TRY IT
Give the entries again exactly, every one of them.

INPUT DATA section start

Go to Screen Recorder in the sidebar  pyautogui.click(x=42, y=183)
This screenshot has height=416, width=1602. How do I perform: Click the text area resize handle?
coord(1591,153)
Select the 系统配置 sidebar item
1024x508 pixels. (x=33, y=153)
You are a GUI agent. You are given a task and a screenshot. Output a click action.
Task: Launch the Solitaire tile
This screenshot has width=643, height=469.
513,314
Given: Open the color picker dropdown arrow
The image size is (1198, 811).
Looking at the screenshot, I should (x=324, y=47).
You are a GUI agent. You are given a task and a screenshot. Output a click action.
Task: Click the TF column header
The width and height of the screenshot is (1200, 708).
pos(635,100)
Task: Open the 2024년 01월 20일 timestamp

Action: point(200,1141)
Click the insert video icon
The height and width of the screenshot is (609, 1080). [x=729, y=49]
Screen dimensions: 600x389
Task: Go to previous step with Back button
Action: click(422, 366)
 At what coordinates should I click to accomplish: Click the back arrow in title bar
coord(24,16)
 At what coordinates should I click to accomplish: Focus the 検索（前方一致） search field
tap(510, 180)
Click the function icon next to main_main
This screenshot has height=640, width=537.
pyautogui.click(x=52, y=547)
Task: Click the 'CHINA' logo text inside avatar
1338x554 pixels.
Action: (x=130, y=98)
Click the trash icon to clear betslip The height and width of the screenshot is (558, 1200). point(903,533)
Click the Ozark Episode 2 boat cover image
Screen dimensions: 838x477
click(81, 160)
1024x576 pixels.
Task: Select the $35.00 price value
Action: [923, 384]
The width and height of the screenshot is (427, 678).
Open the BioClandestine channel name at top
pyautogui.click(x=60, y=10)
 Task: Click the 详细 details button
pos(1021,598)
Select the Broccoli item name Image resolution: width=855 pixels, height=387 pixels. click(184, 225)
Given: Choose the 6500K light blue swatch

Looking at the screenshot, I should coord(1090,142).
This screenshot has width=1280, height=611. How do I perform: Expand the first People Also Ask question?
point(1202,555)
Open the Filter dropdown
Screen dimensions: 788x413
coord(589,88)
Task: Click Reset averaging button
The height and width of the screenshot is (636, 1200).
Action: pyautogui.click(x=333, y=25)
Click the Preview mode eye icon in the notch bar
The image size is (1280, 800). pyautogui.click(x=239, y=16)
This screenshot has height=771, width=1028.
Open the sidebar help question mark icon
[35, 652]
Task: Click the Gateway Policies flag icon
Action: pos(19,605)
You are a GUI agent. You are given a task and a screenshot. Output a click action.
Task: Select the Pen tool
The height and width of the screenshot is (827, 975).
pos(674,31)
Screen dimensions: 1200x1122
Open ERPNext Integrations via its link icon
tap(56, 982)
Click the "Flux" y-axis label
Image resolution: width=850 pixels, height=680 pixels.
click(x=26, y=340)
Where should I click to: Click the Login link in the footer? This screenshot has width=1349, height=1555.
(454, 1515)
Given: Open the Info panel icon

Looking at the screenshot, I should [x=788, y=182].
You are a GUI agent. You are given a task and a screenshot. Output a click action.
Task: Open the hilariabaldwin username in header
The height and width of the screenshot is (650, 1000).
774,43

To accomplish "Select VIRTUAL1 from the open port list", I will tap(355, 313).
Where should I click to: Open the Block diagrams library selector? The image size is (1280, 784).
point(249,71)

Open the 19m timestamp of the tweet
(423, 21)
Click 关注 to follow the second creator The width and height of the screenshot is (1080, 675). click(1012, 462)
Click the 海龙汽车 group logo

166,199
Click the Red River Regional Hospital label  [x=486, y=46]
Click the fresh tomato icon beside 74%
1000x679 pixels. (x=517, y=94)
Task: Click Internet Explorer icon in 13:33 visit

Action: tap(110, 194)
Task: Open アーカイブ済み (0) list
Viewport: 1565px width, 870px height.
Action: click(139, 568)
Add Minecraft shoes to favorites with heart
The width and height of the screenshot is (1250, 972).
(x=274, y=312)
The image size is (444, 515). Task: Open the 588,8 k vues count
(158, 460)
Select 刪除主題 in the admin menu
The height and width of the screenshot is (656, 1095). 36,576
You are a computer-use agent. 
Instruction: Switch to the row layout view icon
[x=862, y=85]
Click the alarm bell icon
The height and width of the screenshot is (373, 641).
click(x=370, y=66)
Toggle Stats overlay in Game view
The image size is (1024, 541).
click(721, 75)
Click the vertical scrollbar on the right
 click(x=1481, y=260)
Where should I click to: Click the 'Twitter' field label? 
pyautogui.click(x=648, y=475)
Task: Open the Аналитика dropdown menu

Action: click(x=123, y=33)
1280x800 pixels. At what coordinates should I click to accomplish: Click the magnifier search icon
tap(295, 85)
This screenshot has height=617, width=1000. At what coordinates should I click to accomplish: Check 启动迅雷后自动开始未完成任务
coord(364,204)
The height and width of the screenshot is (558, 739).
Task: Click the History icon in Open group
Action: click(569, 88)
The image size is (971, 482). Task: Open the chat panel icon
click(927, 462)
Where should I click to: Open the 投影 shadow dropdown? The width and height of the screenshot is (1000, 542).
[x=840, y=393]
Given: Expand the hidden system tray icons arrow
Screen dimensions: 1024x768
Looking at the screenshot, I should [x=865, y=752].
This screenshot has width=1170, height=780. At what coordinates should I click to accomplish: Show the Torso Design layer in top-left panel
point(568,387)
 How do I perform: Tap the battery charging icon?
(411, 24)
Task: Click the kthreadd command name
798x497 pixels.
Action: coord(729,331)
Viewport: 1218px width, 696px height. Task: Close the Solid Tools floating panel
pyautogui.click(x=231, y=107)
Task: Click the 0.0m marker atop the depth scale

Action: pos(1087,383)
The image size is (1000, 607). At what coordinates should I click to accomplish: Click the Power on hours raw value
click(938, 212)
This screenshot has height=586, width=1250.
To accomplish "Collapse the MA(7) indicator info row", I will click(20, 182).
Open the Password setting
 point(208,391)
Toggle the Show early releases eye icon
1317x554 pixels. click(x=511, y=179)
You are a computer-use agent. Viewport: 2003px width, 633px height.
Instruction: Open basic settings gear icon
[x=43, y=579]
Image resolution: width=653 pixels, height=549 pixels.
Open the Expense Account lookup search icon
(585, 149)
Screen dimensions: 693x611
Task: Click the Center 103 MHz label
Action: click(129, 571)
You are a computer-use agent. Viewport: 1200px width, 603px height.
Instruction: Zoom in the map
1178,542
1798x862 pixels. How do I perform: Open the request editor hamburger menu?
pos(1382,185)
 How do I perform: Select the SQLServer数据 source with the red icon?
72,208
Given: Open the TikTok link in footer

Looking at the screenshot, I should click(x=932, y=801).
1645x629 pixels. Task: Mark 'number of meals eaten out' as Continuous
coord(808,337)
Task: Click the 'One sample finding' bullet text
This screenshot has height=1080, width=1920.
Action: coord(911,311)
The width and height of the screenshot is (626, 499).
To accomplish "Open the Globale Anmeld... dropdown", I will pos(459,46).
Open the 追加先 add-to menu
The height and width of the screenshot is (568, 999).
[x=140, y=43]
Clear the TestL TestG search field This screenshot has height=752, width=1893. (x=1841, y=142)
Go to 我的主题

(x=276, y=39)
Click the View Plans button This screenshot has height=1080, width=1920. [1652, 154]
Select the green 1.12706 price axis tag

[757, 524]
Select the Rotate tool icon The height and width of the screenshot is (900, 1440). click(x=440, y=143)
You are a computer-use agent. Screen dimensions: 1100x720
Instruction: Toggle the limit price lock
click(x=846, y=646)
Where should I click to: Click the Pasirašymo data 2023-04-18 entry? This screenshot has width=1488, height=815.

INPUT DATA section end

ANSWER
Go to Screen Recorder in the sidebar  pyautogui.click(x=42, y=183)
This screenshot has height=416, width=1602. How do I perform: Click the text area resize handle?
coord(1591,153)
Select the 系统配置 sidebar item
1024x508 pixels. (x=33, y=153)
You are a GUI agent. You are given a task and a screenshot. Output a click action.
Task: Launch the Solitaire tile
This screenshot has width=643, height=469.
513,314
Given: Open the color picker dropdown arrow
The image size is (1198, 811).
Looking at the screenshot, I should (x=324, y=47).
You are a GUI agent. You are given a task and a screenshot. Output a click action.
Task: Click the TF column header
The width and height of the screenshot is (1200, 708).
pos(635,100)
Task: Open the 2024년 01월 20일 timestamp

Action: point(200,1141)
Click the insert video icon
The height and width of the screenshot is (609, 1080). [x=729, y=49]
Screen dimensions: 600x389
Task: Go to previous step with Back button
Action: click(422, 366)
 At what coordinates should I click to accomplish: Click the back arrow in title bar
coord(24,16)
 At what coordinates should I click to accomplish: Focus the 検索（前方一致） search field
tap(510, 180)
Click the function icon next to main_main
This screenshot has height=640, width=537.
pyautogui.click(x=52, y=547)
Task: Click the 'CHINA' logo text inside avatar
1338x554 pixels.
Action: (x=130, y=98)
Click the trash icon to clear betslip The height and width of the screenshot is (558, 1200). point(903,533)
Click the Ozark Episode 2 boat cover image
Screen dimensions: 838x477
click(81, 160)
1024x576 pixels.
Task: Select the $35.00 price value
Action: [923, 384]
The width and height of the screenshot is (427, 678).
Open the BioClandestine channel name at top
pyautogui.click(x=60, y=10)
 Task: Click the 详细 details button
pos(1021,598)
Select the Broccoli item name Image resolution: width=855 pixels, height=387 pixels. click(184, 225)
Given: Choose the 6500K light blue swatch

Looking at the screenshot, I should coord(1090,142).
This screenshot has width=1280, height=611. How do I perform: Expand the first People Also Ask question?
point(1202,555)
Open the Filter dropdown
Screen dimensions: 788x413
coord(589,88)
Task: Click Reset averaging button
The height and width of the screenshot is (636, 1200).
Action: pyautogui.click(x=333, y=25)
Click the Preview mode eye icon in the notch bar
The image size is (1280, 800). pyautogui.click(x=239, y=16)
This screenshot has height=771, width=1028.
Open the sidebar help question mark icon
[35, 652]
Task: Click the Gateway Policies flag icon
Action: pos(19,605)
You are a GUI agent. You are given a task and a screenshot. Output a click action.
Task: Select the Pen tool
The height and width of the screenshot is (827, 975).
pos(674,31)
Screen dimensions: 1200x1122
Open ERPNext Integrations via its link icon
tap(56, 982)
Click the "Flux" y-axis label
Image resolution: width=850 pixels, height=680 pixels.
click(x=26, y=340)
Where should I click to: Click the Login link in the footer? This screenshot has width=1349, height=1555.
(454, 1515)
Given: Open the Info panel icon

Looking at the screenshot, I should [x=788, y=182].
You are a GUI agent. You are given a task and a screenshot. Output a click action.
Task: Open the hilariabaldwin username in header
The height and width of the screenshot is (650, 1000).
774,43

To accomplish "Select VIRTUAL1 from the open port list", I will tap(355, 313).
Where should I click to: Open the Block diagrams library selector? The image size is (1280, 784).
point(249,71)

Open the 19m timestamp of the tweet
(423, 21)
Click 关注 to follow the second creator The width and height of the screenshot is (1080, 675). click(1012, 462)
Click the 海龙汽车 group logo

166,199
Click the Red River Regional Hospital label  [x=486, y=46]
Click the fresh tomato icon beside 74%
1000x679 pixels. (x=517, y=94)
Task: Click Internet Explorer icon in 13:33 visit

Action: tap(110, 194)
Task: Open アーカイブ済み (0) list
Viewport: 1565px width, 870px height.
Action: click(139, 568)
Add Minecraft shoes to favorites with heart
The width and height of the screenshot is (1250, 972).
(x=274, y=312)
The image size is (444, 515). Task: Open the 588,8 k vues count
(158, 460)
Select 刪除主題 in the admin menu
The height and width of the screenshot is (656, 1095). 36,576
You are a computer-use agent. 
Instruction: Switch to the row layout view icon
[x=862, y=85]
Click the alarm bell icon
The height and width of the screenshot is (373, 641).
click(x=370, y=66)
Toggle Stats overlay in Game view
The image size is (1024, 541).
click(721, 75)
Click the vertical scrollbar on the right
 click(x=1481, y=260)
Where should I click to: Click the 'Twitter' field label? 
pyautogui.click(x=648, y=475)
Task: Open the Аналитика dropdown menu

Action: click(x=123, y=33)
1280x800 pixels. At what coordinates should I click to accomplish: Click the magnifier search icon
tap(295, 85)
This screenshot has height=617, width=1000. At what coordinates should I click to accomplish: Check 启动迅雷后自动开始未完成任务
coord(364,204)
The height and width of the screenshot is (558, 739).
Task: Click the History icon in Open group
Action: click(569, 88)
The image size is (971, 482). Task: Open the chat panel icon
click(927, 462)
Where should I click to: Open the 投影 shadow dropdown? The width and height of the screenshot is (1000, 542).
[x=840, y=393]
Given: Expand the hidden system tray icons arrow
Screen dimensions: 1024x768
Looking at the screenshot, I should [x=865, y=752].
This screenshot has width=1170, height=780. At what coordinates should I click to accomplish: Show the Torso Design layer in top-left panel
point(568,387)
 How do I perform: Tap the battery charging icon?
(411, 24)
Task: Click the kthreadd command name
798x497 pixels.
Action: coord(729,331)
Viewport: 1218px width, 696px height. Task: Close the Solid Tools floating panel
pyautogui.click(x=231, y=107)
Task: Click the 0.0m marker atop the depth scale

Action: pos(1087,383)
The image size is (1000, 607). At what coordinates should I click to accomplish: Click the Power on hours raw value
click(938, 212)
This screenshot has height=586, width=1250.
To accomplish "Collapse the MA(7) indicator info row", I will click(20, 182).
Open the Password setting
 point(208,391)
Toggle the Show early releases eye icon
1317x554 pixels. click(x=511, y=179)
You are a computer-use agent. Viewport: 2003px width, 633px height.
Instruction: Open basic settings gear icon
[x=43, y=579]
Image resolution: width=653 pixels, height=549 pixels.
Open the Expense Account lookup search icon
(585, 149)
Screen dimensions: 693x611
Task: Click the Center 103 MHz label
Action: click(129, 571)
You are a computer-use agent. Viewport: 1200px width, 603px height.
Instruction: Zoom in the map
1178,542
1798x862 pixels. How do I perform: Open the request editor hamburger menu?
pos(1382,185)
 How do I perform: Select the SQLServer数据 source with the red icon?
72,208
Given: Open the TikTok link in footer

Looking at the screenshot, I should click(x=932, y=801).
1645x629 pixels. Task: Mark 'number of meals eaten out' as Continuous
coord(808,337)
Task: Click the 'One sample finding' bullet text
This screenshot has height=1080, width=1920.
Action: coord(911,311)
The width and height of the screenshot is (626, 499).
To accomplish "Open the Globale Anmeld... dropdown", I will pos(459,46).
Open the 追加先 add-to menu
The height and width of the screenshot is (568, 999).
[x=140, y=43]
Clear the TestL TestG search field This screenshot has height=752, width=1893. (x=1841, y=142)
Go to 我的主题

(x=276, y=39)
Click the View Plans button This screenshot has height=1080, width=1920. [1652, 154]
Select the green 1.12706 price axis tag

[757, 524]
Select the Rotate tool icon The height and width of the screenshot is (900, 1440). click(x=440, y=143)
You are a computer-use agent. Screen dimensions: 1100x720
Instruction: Toggle the limit price lock
click(x=846, y=646)
Where should I click to: Click the Pasirašymo data 2023-04-18 entry? This screenshot has width=1488, height=815.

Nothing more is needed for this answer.